Environmental Law Firm Joins Suit
Washington, PA Observer-Reporter
4 November 2009
By Bob Niedbala, Staff writer
niedbala@observer-reporter.com
A nonprofit environmental law firm has joined an appeal challenging a
permit agreement that will allow a plant being built along the
Monongahela River near Masontown to treat Marcellus gas drilling
wastewater without removing total dissolved solids and other chemicals
from the wastewater.
Earthjustice joined an appeal filed last month with the state
Environmental Hearing Board by Clean Water Action challenging a consent
agreement between the state Department of Environmental Protection and
Shallenberger Construction Inc., the plant owner.
Clean Water Action claims the agreement will allow the plant to
discharge into the Mon before it has the treatment technology needed to
remove total dissolved solids (TDS) from its wastewater.

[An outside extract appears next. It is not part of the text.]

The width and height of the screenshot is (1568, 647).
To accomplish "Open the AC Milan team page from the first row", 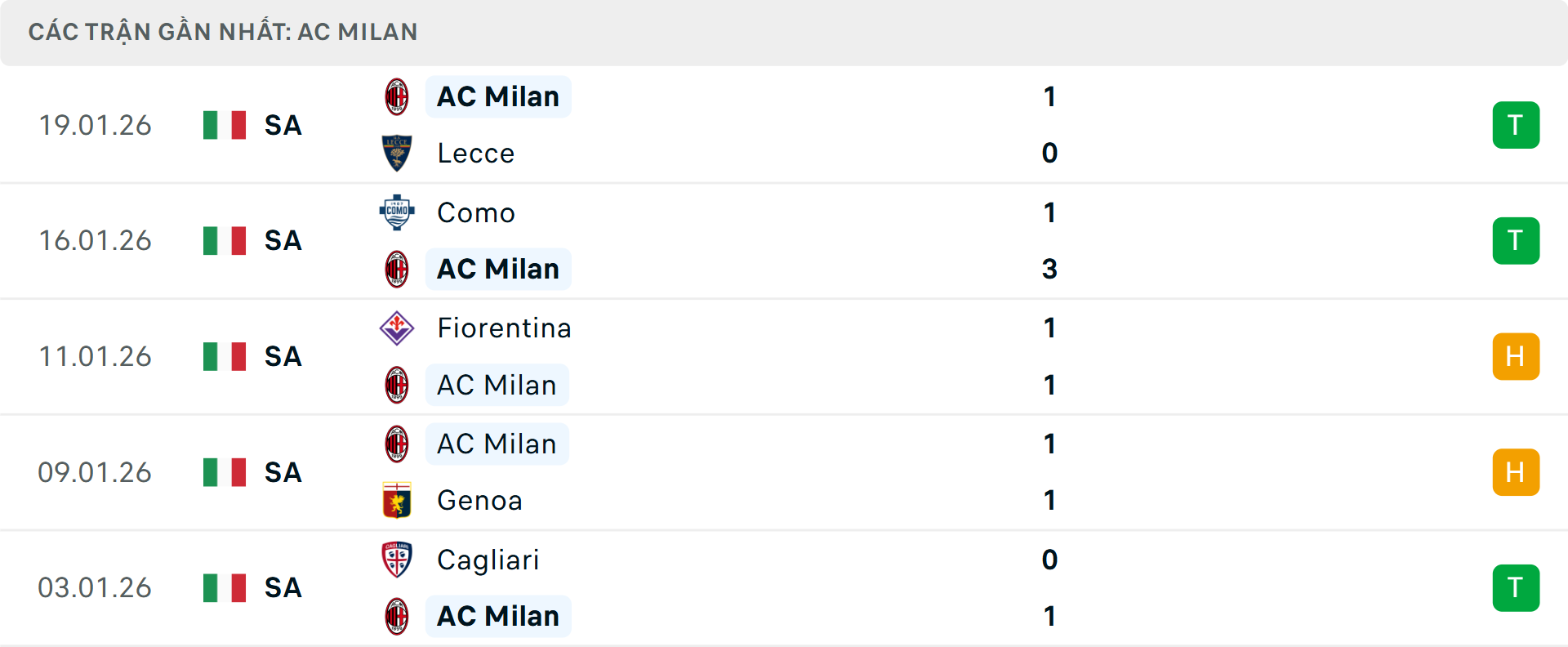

The agreement gives the company three years to upgrade its treatment
technology to meet TDS removal standards; however, discharges will be
allowed from the plant prior to these upgrades, the group said.
Earthjustice raises additional issues in its filing with the hearing
board, said Deborah Goldberg of Earthjustice.
Goldberg said the original permit granted to the company by DEP failed
to include effluent limits required by federal law for a number of
chemicals.
The consent agreement includes limits on some chemicals but only on a
"limited set," Goldberg said. Among those it fails to limit are some
known to be generated by natural gas drilling, she said.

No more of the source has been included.